### Task goal:
Count the lines in the material below that contain the string "Auto". Reply with the number alone.

[Raw records]
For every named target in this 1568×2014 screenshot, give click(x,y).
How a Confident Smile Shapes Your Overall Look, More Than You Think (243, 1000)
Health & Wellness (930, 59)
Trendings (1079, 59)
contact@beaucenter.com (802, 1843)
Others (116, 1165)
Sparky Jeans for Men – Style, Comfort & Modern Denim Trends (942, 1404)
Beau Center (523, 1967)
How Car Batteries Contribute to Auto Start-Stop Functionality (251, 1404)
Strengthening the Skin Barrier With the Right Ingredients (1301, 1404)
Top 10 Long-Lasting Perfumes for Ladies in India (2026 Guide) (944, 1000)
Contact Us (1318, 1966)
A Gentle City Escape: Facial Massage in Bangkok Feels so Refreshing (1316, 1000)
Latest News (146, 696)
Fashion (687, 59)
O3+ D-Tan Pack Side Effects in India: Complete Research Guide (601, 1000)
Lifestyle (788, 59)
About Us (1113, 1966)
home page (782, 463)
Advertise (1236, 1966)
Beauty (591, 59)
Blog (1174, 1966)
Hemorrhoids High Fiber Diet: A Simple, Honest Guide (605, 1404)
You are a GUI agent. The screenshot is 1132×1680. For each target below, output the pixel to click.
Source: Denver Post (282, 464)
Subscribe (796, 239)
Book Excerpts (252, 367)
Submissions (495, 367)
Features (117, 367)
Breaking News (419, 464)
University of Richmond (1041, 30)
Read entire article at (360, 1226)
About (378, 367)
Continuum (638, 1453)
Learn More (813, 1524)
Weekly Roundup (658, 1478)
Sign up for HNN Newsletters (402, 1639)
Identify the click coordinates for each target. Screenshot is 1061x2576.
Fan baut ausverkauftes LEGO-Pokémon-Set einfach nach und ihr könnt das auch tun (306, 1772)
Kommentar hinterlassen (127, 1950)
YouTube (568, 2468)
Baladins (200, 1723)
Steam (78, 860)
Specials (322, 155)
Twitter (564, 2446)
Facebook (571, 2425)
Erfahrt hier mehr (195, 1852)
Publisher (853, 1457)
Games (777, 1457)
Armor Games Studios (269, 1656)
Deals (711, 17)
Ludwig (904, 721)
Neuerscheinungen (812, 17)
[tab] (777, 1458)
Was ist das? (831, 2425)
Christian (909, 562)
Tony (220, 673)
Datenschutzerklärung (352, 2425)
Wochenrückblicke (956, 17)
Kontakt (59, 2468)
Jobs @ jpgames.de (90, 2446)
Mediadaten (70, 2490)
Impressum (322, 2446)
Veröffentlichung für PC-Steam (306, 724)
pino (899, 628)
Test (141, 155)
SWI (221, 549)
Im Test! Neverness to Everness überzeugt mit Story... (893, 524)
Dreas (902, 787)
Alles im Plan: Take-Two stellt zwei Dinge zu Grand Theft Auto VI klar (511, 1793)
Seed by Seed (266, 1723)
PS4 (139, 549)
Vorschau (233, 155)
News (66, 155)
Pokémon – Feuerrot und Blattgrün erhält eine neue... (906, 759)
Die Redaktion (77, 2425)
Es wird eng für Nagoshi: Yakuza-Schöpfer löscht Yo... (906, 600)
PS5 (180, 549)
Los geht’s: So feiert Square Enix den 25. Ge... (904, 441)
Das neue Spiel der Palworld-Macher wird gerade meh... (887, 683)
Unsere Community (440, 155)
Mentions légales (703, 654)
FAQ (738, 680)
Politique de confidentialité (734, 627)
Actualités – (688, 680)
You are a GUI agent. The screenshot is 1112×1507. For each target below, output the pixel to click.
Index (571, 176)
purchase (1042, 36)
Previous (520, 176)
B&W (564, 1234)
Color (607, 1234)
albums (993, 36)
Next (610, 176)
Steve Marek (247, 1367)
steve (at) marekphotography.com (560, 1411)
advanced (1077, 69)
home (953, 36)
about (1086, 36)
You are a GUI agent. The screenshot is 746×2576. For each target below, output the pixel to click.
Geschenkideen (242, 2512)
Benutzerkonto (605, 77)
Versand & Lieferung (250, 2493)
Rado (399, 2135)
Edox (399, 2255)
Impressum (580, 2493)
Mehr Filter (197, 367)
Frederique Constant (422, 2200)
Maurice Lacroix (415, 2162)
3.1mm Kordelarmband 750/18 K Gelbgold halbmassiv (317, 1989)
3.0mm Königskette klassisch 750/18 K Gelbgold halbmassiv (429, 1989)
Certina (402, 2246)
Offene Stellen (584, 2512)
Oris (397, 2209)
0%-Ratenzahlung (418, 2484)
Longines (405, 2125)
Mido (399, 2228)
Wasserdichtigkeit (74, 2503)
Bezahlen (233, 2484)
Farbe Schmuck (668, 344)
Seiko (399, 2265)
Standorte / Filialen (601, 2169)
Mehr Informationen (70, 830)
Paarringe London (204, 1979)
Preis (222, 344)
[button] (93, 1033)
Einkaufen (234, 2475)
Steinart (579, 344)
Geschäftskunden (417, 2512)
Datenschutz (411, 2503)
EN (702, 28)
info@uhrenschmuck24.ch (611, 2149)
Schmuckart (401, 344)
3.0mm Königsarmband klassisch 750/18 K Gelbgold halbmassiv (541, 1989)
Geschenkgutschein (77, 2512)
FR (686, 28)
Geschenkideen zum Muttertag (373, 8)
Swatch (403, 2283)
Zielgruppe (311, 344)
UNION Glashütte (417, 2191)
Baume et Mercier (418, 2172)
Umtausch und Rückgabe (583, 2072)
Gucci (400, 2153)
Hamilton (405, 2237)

### The output:
2